La Terre est au bord du précipice: la guerre froide ne s'achève pas, les Chinois arment des missiles nucléaires, tout le monde en est à organiser des exercices militaires, et même les Français voudraient bien du coup pouvoir sortir de l'isolement gaulliste dans lequel ils sont. Fort heureusement (sic!) un événement va mettre fin à tout ce bazar. Une flottille extraterrestre de colonisation passe dans les parages, mais à la suite d'une avarie, l'un des vaisseaux coloniaux (un engin de plusieurs kilomètres de dimensions) percute la Terre. Le choc est, on s'en doute, particulièrement violent, d'autant plus que le vaisseau libère dans l'atmosphère un produit hautement toxique. Bref, tout être vivant de bonne taille qui n'était pas sous l'eau ou sous terre est instantanément tué, tandis que la croûte terrestre subit d'intenses déformations qui font par exemple que le fond de l'océan Atlantique se soulève.
Les autres membres de la flottille extraterretres, horrifiés par ce qui vient de se passer, décident de venir en aide aux survivants - quelques milliers - en leur proposant de les emmener avec eux sur le monde vierge qu'ils vont coloniser.
Solution de continuité nous propose de suivre le destin de plusieurs personnages: un amiral américain, commendant d'un sous-marin, son homologue russe, et un pilote d'essai français, Pierre Grelier, qui sur un coup de tête avait décidé de suivre un groupe de scouts emmené par un curé géologue dans une expédition spéléologique.

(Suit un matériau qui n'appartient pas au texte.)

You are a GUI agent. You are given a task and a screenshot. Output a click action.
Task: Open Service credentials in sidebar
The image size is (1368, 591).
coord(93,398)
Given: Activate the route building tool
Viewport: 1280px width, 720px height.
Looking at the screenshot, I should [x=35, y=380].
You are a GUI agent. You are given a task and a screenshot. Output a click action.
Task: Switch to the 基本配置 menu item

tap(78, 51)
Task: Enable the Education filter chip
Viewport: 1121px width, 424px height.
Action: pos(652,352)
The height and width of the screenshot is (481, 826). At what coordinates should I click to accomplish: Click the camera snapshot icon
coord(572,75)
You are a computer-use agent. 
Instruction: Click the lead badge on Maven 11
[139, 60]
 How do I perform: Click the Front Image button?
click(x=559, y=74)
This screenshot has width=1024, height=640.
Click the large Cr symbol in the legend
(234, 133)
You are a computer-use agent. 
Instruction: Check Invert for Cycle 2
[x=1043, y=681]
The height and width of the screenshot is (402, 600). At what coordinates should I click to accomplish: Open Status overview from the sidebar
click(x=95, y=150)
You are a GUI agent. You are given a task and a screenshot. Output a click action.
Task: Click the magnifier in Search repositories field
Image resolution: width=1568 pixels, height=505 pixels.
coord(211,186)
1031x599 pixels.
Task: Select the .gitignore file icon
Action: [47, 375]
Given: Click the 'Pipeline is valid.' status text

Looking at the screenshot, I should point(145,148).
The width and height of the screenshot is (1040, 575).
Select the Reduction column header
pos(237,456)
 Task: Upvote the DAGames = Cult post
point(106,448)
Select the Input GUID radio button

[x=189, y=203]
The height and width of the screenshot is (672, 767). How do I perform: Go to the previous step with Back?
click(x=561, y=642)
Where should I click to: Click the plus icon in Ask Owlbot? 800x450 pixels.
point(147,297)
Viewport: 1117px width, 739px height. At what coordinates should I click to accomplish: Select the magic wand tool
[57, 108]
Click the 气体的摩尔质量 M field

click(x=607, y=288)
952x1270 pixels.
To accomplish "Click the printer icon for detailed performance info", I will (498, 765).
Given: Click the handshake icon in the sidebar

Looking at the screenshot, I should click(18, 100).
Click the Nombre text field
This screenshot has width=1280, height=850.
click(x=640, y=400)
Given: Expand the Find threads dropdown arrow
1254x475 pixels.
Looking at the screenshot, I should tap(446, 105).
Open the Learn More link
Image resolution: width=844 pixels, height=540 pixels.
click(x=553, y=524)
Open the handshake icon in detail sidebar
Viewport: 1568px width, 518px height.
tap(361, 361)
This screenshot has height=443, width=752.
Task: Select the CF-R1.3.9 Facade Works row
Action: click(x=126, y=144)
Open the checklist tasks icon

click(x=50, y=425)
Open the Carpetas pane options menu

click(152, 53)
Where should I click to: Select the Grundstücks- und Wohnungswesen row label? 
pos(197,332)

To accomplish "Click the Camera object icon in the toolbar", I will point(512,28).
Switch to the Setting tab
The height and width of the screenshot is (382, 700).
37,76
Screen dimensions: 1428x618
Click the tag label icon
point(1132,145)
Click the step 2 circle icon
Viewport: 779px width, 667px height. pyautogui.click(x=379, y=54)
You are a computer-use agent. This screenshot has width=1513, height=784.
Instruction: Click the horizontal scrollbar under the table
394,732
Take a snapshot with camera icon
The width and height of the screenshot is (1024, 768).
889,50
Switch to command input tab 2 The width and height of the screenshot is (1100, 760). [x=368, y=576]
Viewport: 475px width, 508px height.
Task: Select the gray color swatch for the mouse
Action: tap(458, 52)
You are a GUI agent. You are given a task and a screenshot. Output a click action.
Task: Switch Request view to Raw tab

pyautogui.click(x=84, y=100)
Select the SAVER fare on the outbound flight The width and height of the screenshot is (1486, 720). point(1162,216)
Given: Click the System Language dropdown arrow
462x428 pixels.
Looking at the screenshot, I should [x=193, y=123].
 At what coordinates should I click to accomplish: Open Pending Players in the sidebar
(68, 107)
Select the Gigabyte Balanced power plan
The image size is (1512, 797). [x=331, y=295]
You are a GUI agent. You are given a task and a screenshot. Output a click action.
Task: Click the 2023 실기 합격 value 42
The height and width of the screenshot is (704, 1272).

Disons-le d'emblée, le début de ce roman est haletant. Ne négligeant aucun détail, les Le May parviennent à nous faire vivre cette catastrophe et ses conséquences avec brio. Malheureusement, l'entrée en scène des extraterrestres donne un sérieux coup de mou à l'intrigue: le contraste entre cette société où tout le monde est beau et gentil sonne artificiel, alors que ce genre de contexte chez ces auteurs est bien venu dans leurs space operas. Mais ils se reprennent vite, heureusement, car quelques inconscients, dont Pierre Grelier, refusent finalement de quitter leur monde et tentent de s'installer dans un paysage quasi-vide qu'il faut reconstruire.
En dépit de ces variations de rythme, de quelques faiblesses psychologiques aussi (toujours au niveau des ET), on se surprend à prendre plaisir à la lecture de ce roman populaire, et même à penser que finalement, avec ses intrigues croisées, il fournirait une base parfaite au scénario d'une bonne série télé!
Solution de continuité surprend aussi par son personnage principal, Grelier, un aventurier pas aussi fort qu'il le voudrait. Il surprend moins par contre en le fait qu'on y retrouve l'éternel questionnement chez les Le May, sur le couple. Tout le monde doit être en couple chez ces auteurs, c'est une thématique forte. Cependant, ce questionnement ici trouve une réponse curieuse. Il est assez fréquent dans la SF post-apocalyptique des années 60-70 que le héros, bon gré mal gré, se retrouve en couple avec une jeune fille mineure (cf. Génocides de Thomas Disch, 1965, ou Les Furies de Keith Roberts, 1966). De fait, Grelier se retrouve d'abord au contact d'une jeune fille de 19 ans... mineure, donc, en 1969 (et même ici carrément infantilisée par Grelier). Mais comme s'ils voulaient faire un pied de nez aux auteurs anglo-saxons, les Le May donneront à leurs personnages un tout autre destin.